Microsoft spots LLM-obfuscated phishing attack
Cybercriminals are increasingly using AI-powered tools and (malicious) large language models to create convincing, error-free emails, deepfakes, online personas, lookalike/fake websites, and malware.
There’s even been a documented instance of an attacker using the agentic AI coding assistant Claude Code (along with Kali Linux) for nearly all steps of a data extortion operation.
More recently, Microsoft Threat Intelligence spotted and blocked an attack campaign delivering an LLM-obfuscated malicious attachment.
The phishing campaign and the LLM-obfuscated payload
The attackers used a compromised small business email account to send messages, which looked like a notification to view a shared file.
Users who downloaded and opened the file – ostensibly a PDF, but actually an SVG (Scalable Vector Graphics) file – were redirected to a “CAPTCHA prompt” web page and then likely to a page created to harvest credentials.
What sets this attack apart is how the SVG file attempted to hide its malicious behavior: Rather than using encryption for obfuscating the content, the attackers disguised the payload with business language.
SVG files are beloved by attackers because they are text-based and allow them to embed JavaScript and other dynamic content into the file.
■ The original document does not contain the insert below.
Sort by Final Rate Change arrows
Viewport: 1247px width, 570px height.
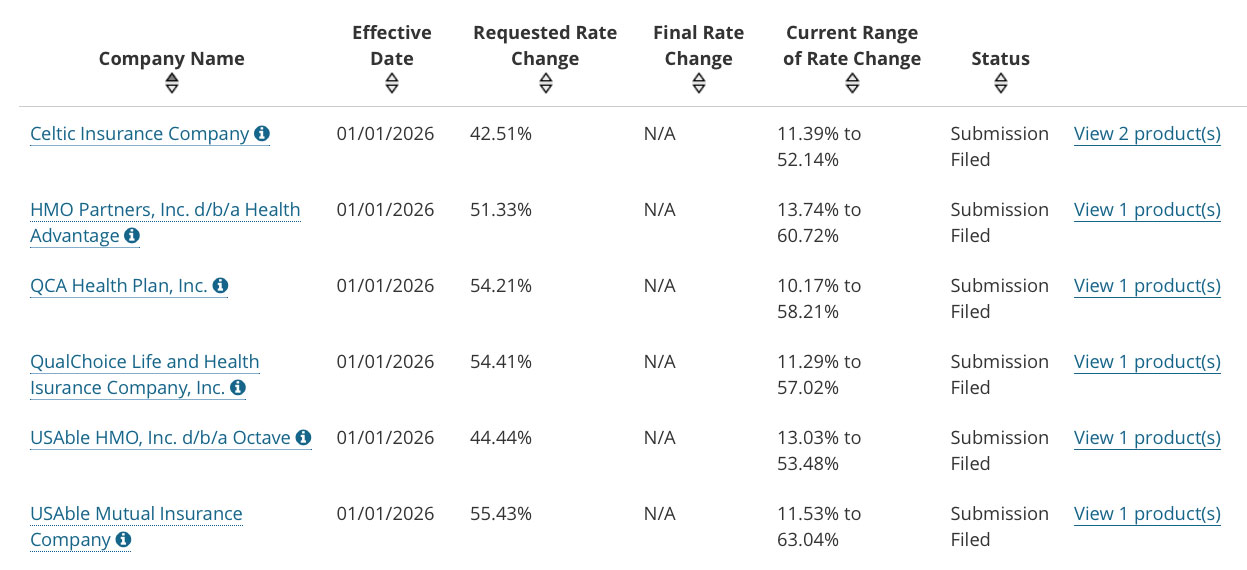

This file type also allows them to include “invisible” elements, encoded attributes, and to delay script execution, which help them avoid static analysis and sandboxing.
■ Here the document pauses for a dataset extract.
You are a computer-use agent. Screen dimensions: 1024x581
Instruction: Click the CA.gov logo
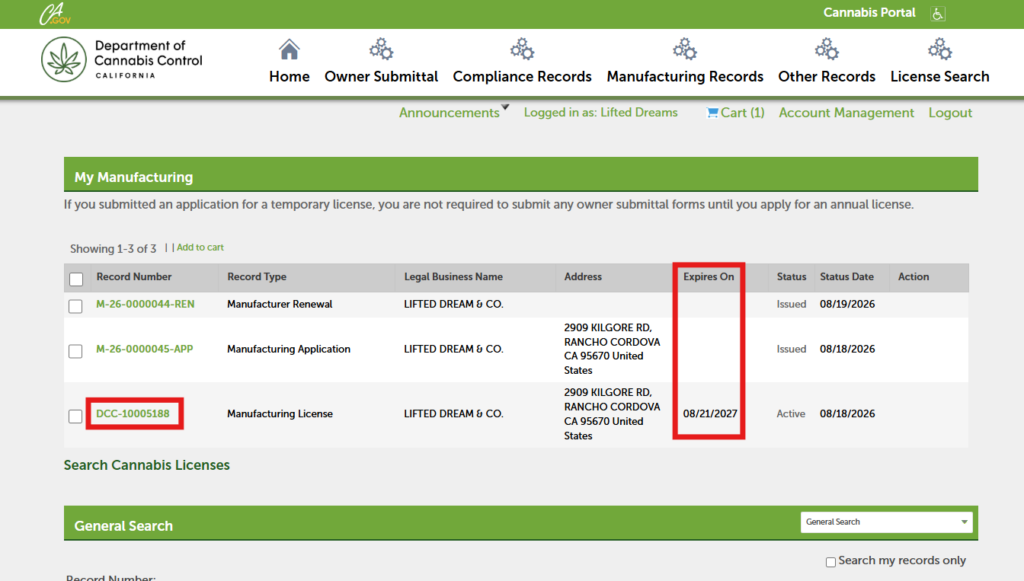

For this campaign, the attackers padded the file with elements for a supposed Business Performance Dashboard, complete with chart bars and month labels. These elements were invisible to the user, as the attackers set their opacity to zero and their fill to transparent.
“Within the file, the attackers encoded the malicious payload using a long sequence of business-related terms. Words like revenue, operations, risk, or shares were concatenated into a hidden data-analytics attribute of an invisible
“Instead of directly including malicious code, the attackers encoded the payload by mapping pairs or sequences of these business terms to specific characters or instructions. As the script runs, it decodes the sequence, reconstructing the hidden functionality from what appears to be harmless business metadata.”
Business-related terms converted into malicious code (Source: Microsoft)
The final payload can fingerprint the browser/system and, if the “conditions” are right, redirect the potential victim to a phishing page.
Detecting LLM use could help detect attacks?
Microsoft has used Security Copilot, its AI cybersecurity assistant, to analyze the SVG file and decide whether it was written by a human or AI.
The tool flagged several artifacts that strongly suggested LLM generation, such as overly descriptive variable and function names, an over-engineered code structure, boilerplate comments, unnecessary code elements, and formulaic obfuscation techniques typical of LLM-generated code.
Because of these traits, the threat analysts concluded it was highly likely that the code was synthetic and likely generated by an LLM or a tool using one.
Luckily, blocking phishing attempts involves more than simply deciding if a payload is harmful. Nevertheless, AI-generated obfuscation often introduces synthetic artifacts, and these can become new detection signals, the analysts noted.
It’s therefore possible that the use of LLMs could occasionally make attacks easier to detect, not less.